Entre ces deux pays de la méditerranée les échanges ont été, de tout temps, très denses, aussi bien dans des contextes de promotion et de construction que dans des contextes ombrageux. L’histoire commune des deux pays a profondément marqué cette relation passionnelle et continuera car tout porte à croire que l’avenir nous réserve plein de succès.
En avant-propos, voici quelques indicateurs macro-économiques des deux pays :
Espagne 2014 | Algérie 2014 |
PIB : 1 359 Milliards de $ | PIB : 221 Milliards de $ |
Nombre d’habitants fin 2014 : 46 600 949 | Nombre d’habitants fin 2014 : 39 500 000 |
PIB/HAB : 29 162,49 $ | PIB/HAB : 5 594,93 $ |
Croissance du PIB : 1,4 | Croissance du PIB : 4,1 |
Taux de chômage : 23,6 | Taux de chômage : 10,8 |
Dette publique / PIB : 97,17 % | Dette publique / PIB : 8,8 % |
IDE entrant : 22,90 milliard de $ | IDE entrant : 1, 488 milliard de $ |
IDE sortant : 30,68 milliard de $ | IDE sortant : 0,117 milliard de $ |
Sur le plan économique, les relations sont au beau fixe, de sorte que le développement des échanges commerciaux ait connu un bond sans précèdent entre les deux pays. En 2014 l’Espagne fut le premier client de l’Algérie avec 9, 260 milliards d’€uros et le quatrième fournisseur avec 3,701 milliards d’€uros. L’Algérie est le premier fournisseur de l’Espagne en Gaz avec 6,51 Milliards d’ €uros, la gaz algérien a couvert plus de 55% de la consommation intérieure espagnole en 2014.

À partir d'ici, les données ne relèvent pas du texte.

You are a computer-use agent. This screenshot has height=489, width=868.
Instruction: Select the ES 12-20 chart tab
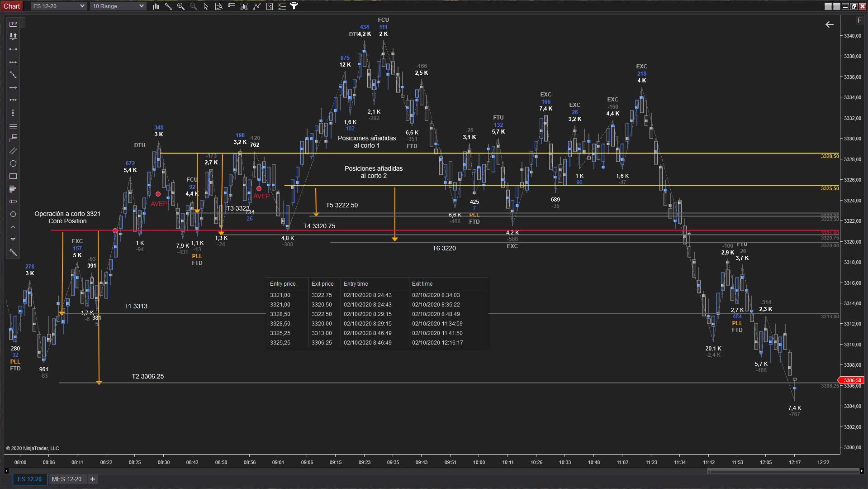(x=29, y=479)
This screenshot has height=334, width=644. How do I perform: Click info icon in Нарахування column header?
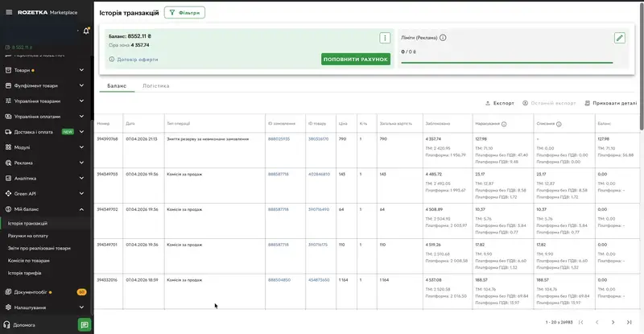click(504, 124)
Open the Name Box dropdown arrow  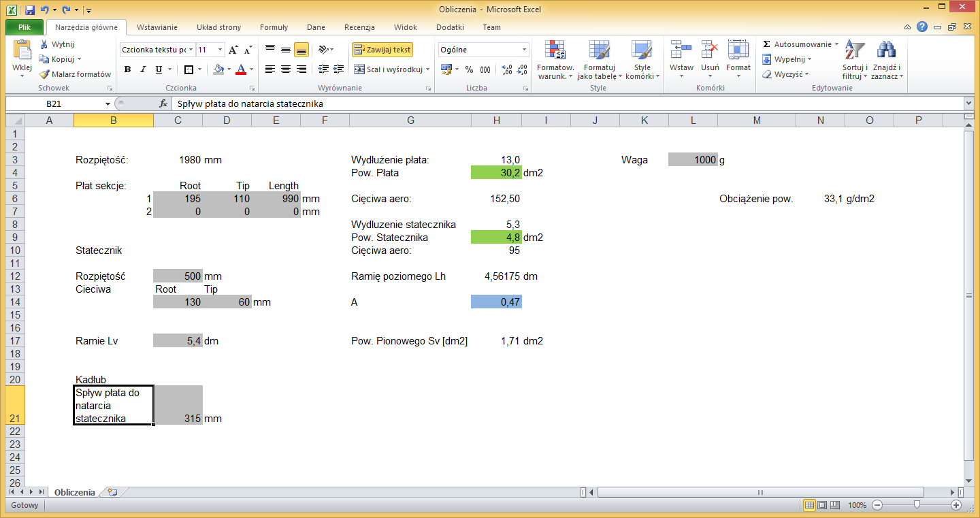click(108, 103)
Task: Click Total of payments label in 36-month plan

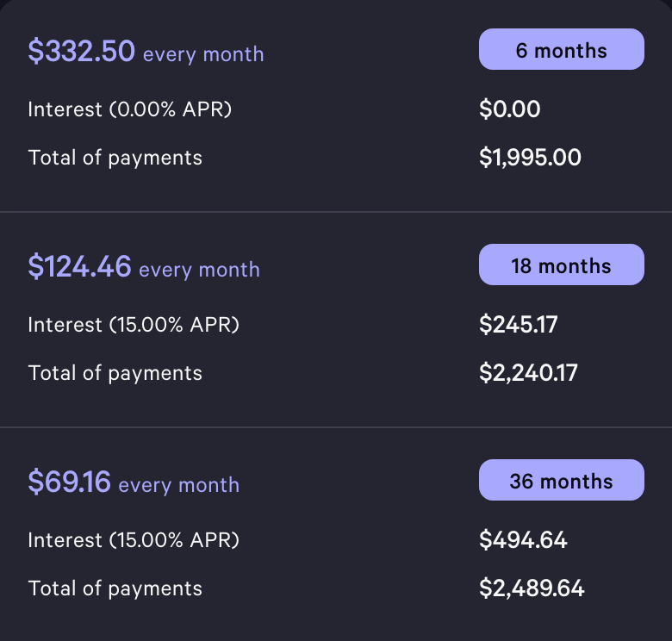Action: [x=115, y=588]
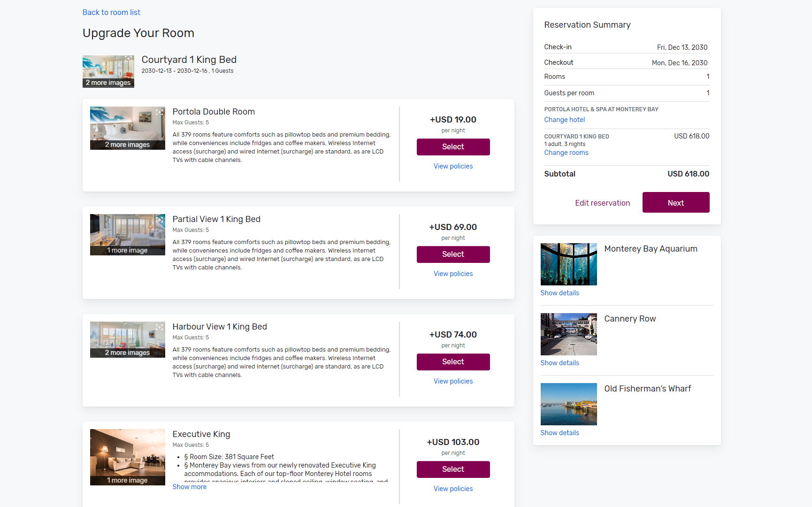View policies for Partial View 1 King Bed
This screenshot has width=812, height=507.
[453, 274]
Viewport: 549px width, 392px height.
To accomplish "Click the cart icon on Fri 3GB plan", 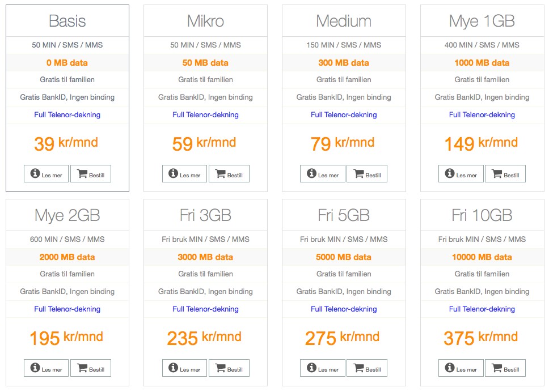I will click(220, 368).

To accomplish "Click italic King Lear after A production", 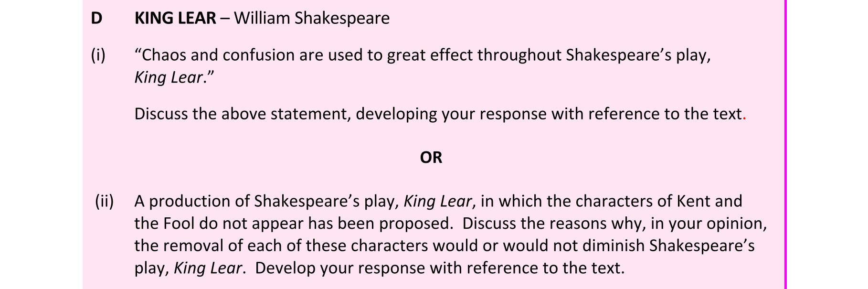I will (437, 201).
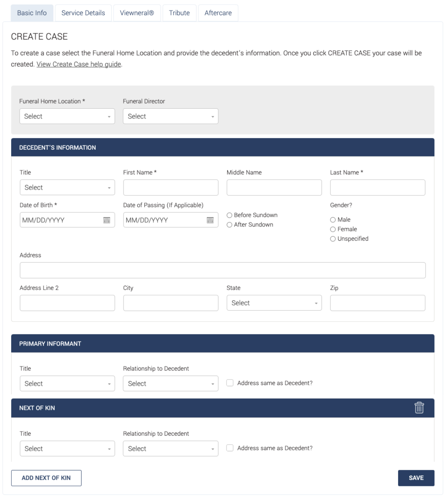Image resolution: width=448 pixels, height=496 pixels.
Task: Open the Aftercare tab
Action: pyautogui.click(x=218, y=13)
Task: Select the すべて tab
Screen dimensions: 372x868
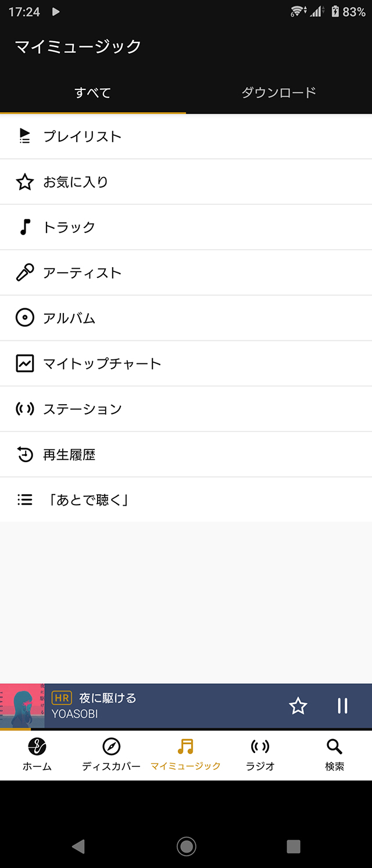Action: click(93, 92)
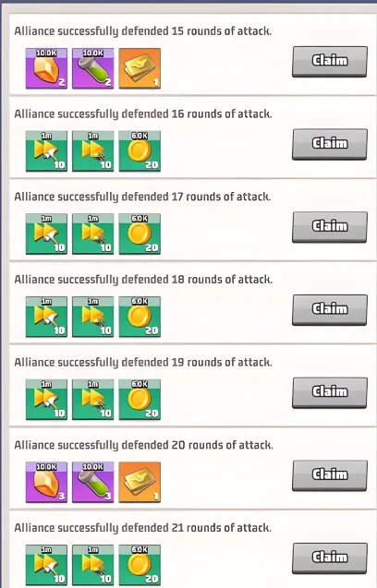Tap the 6.0K gold coin in 16 rounds row
The width and height of the screenshot is (377, 588).
[140, 151]
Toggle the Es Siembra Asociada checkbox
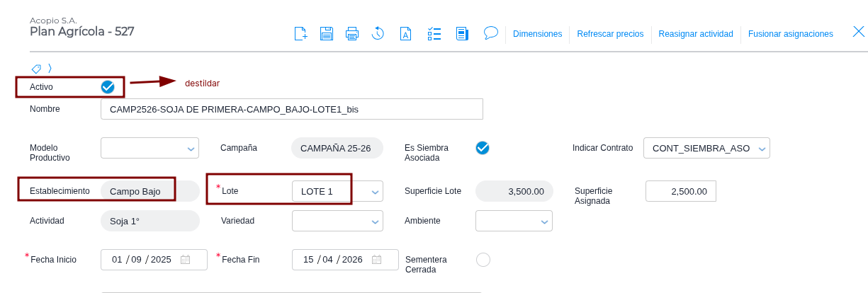868x293 pixels. click(x=483, y=148)
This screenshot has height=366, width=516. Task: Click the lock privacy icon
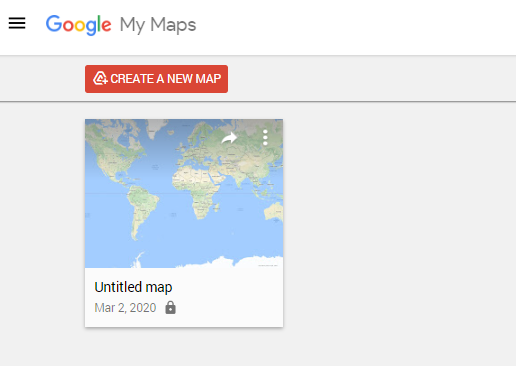(170, 307)
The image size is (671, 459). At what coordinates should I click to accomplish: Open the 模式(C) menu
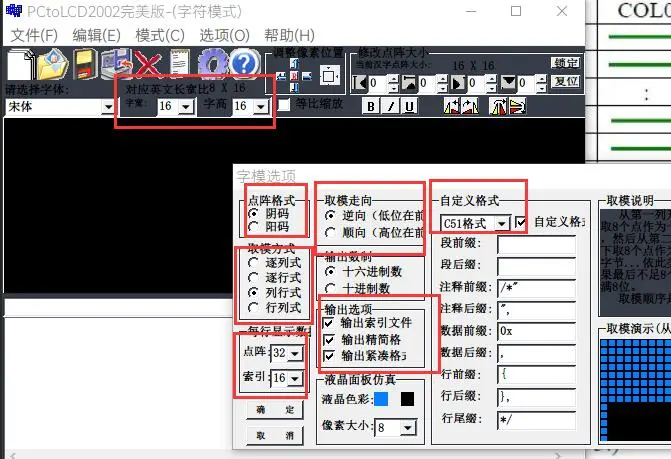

L’Algérie fut le 14ème client de l’Espagne et son 9ème fournisseur en 2014.
Le graphique représente les variations des exportations et importations pendant les dix dernières années entre les deux pays. Le premier constat est la faiblesse des échanges. Aussi nous remarquons une croissance d’échanges lors de ces quatre dernières années, en raison du choix porté sur le gaz algérien par l’Espagne suite à la nouvelle stratégie énergétique européenne, à savoir : sortir de la dépendance du gaz russe, et, désormais, s’approvisionner en gaz algérien et sub-saharien à partir de l’Afrique du nord.
L’autre constat étant la nature des produits échangés entre les deux pays en 2014, il se trouve que pour l’Espagne 88,3 % des importations de l’Algérie sont constituées de produits hydrocarbures bruts. Essentiellement le gaz sous trois formes, gaz naturel, gaz naturel liquéfié, et condensat de gaz naturel.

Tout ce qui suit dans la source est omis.